Shock Care

Shock Care


Resuscitate in situ

Dr. Jordan Singer

An ALS crew was dispatched to a woman at a nursing home who was unresponsive.  Staff reported that she was last seen well 5 hours before and normally is completely alert and oriented.  When the crew assessed the patient, she did not respond to a sternal rub but noted to have normal ventilations, cool and pale skin and a weak radial pulse.  They quickly obtained vitals and found the following:


Vitals: BP 65/41,  HR 79,  RR 16,  Sat 98%


The crew immediately placed an IV and started giving fluids as well as frequent doses of push dose epinephrine (PDE).  The patients’ blood pressure improved to 95/57 and the patient became responsive and was able to communicate with the crew.  It was at this point that the crew started working on extrication and monitored the patient’s hemodynamics very closely while in route to the receiving facility.  The patients’ blood pressure remained stable while in route to the hospital. 


Highlights of the case:

Start treating shock prior to extrication.
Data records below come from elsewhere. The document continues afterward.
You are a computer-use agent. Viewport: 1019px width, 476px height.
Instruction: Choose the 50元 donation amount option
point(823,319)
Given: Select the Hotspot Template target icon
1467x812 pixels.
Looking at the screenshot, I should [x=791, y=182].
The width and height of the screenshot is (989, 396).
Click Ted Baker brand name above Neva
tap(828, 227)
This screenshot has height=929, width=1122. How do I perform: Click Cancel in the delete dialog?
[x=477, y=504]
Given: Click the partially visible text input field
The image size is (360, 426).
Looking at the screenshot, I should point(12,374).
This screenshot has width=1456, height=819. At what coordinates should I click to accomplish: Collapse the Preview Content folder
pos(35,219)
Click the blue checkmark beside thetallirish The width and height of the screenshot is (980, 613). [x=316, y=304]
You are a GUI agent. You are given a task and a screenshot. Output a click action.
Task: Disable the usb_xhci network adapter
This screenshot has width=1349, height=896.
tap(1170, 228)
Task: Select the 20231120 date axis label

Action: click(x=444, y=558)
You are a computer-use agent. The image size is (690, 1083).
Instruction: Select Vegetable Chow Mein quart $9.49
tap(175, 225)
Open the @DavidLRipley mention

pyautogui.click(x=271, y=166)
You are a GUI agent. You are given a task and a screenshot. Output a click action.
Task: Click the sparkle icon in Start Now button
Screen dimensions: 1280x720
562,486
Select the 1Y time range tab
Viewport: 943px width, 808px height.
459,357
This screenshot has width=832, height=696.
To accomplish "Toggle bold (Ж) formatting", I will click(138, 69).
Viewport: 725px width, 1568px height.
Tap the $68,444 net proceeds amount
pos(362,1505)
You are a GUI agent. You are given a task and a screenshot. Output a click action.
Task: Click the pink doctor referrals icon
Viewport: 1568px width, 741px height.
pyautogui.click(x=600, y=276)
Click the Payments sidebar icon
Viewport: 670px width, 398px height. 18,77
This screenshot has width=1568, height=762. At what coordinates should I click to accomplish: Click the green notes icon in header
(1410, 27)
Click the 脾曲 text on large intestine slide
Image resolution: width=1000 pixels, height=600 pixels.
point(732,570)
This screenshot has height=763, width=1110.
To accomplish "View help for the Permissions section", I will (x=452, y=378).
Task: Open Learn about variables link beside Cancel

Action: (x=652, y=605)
This patient was very hypotensive and was in shock.  Shock is defined as a state where not enough oxygen is being delivered to the tissues to meet the oxygen demands of those tissues.  This can lead to irreversible organ damage.  In the case of this patient, she was not perfusing her brain enough for her to remain conscious and this was the most likely reason for her minimal responsiveness when the crew first arrived since it improved when the crew treated her blood pressure.  Addressing vital sign derangements in critically ill medical patients should almost always happen on scene prior to extrication since treating these vital sign derangements decreases the likelihood of further vital organ injury and cardiovascular collapse.  This crew aggressively treated the patient’s hypotension and stabilized the patient as much as possible prior to extrication, which was fantastic prehospital care.